**Extract provided:**
The glutinous rice also need to be presoaked.  I've mentioned before how hilariously Hong Kong is attuned with certain commercially viable seasons (like the season for Steamed Hairy Crab) and the season for  Zong Zi is certainly one of these.  For the few weeks before Dragon Boat Festival, or 端午節,  almost every local store we walked into, from the kitchen store to hardware store,  has glutinous rice, mung beans and bamboo leaves for sale.  It feels most jolly and festive and seasonal and we love it!  Yes to regionalism and yes to carry on our beautiful wise historical knowledge and traditions!


One of my early memories is of sitting in our bright yellow kitchen and helping my grandma shape her homemade red bean paste in readiness for placing into her red bean paste zong zi.  I remember quite vividly thinking as a child that these delicious red bean paste shapes looked just like turds!  (But delicious turds! Seriously,  I thought of Red Bean Paste in my little child's head as 'Chinese chocolate'!)  My grandma's red bean paste, or 紅豆沙, was and is the best red bean paste I've ever had and the major reason that Red Bean Paste Zong Zi was my childhood favorite food!

**Source material:**
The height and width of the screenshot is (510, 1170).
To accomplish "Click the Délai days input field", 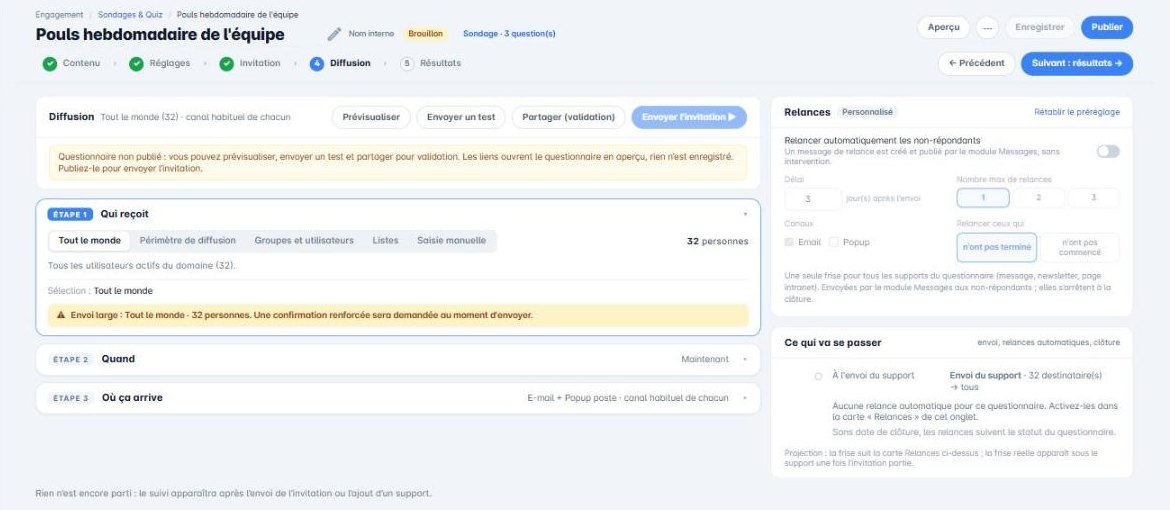I will click(x=813, y=199).

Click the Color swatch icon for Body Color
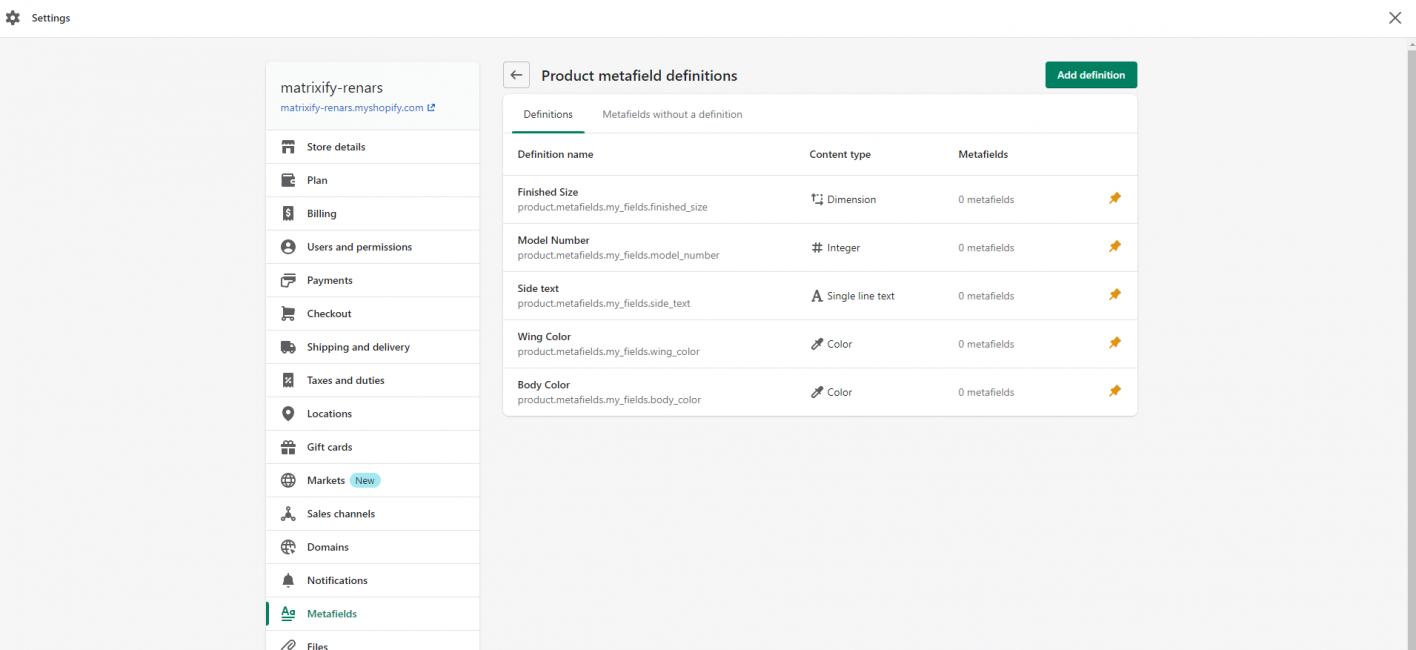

**Exercise brief:** Print the whole zong zi passage above, word for word.

**Finished task:**
The glutinous rice also need to be presoaked.  I've mentioned before how hilariously Hong Kong is attuned with certain commercially viable seasons (like the season for Steamed Hairy Crab) and the season for  Zong Zi is certainly one of these.  For the few weeks before Dragon Boat Festival, or 端午節,  almost every local store we walked into, from the kitchen store to hardware store,  has glutinous rice, mung beans and bamboo leaves for sale.  It feels most jolly and festive and seasonal and we love it!  Yes to regionalism and yes to carry on our beautiful wise historical knowledge and traditions!


One of my early memories is of sitting in our bright yellow kitchen and helping my grandma shape her homemade red bean paste in readiness for placing into her red bean paste zong zi.  I remember quite vividly thinking as a child that these delicious red bean paste shapes looked just like turds!  (But delicious turds! Seriously,  I thought of Red Bean Paste in my little child's head as 'Chinese chocolate'!)  My grandma's red bean paste, or 紅豆沙, was and is the best red bean paste I've ever had and the major reason that Red Bean Paste Zong Zi was my childhood favorite food!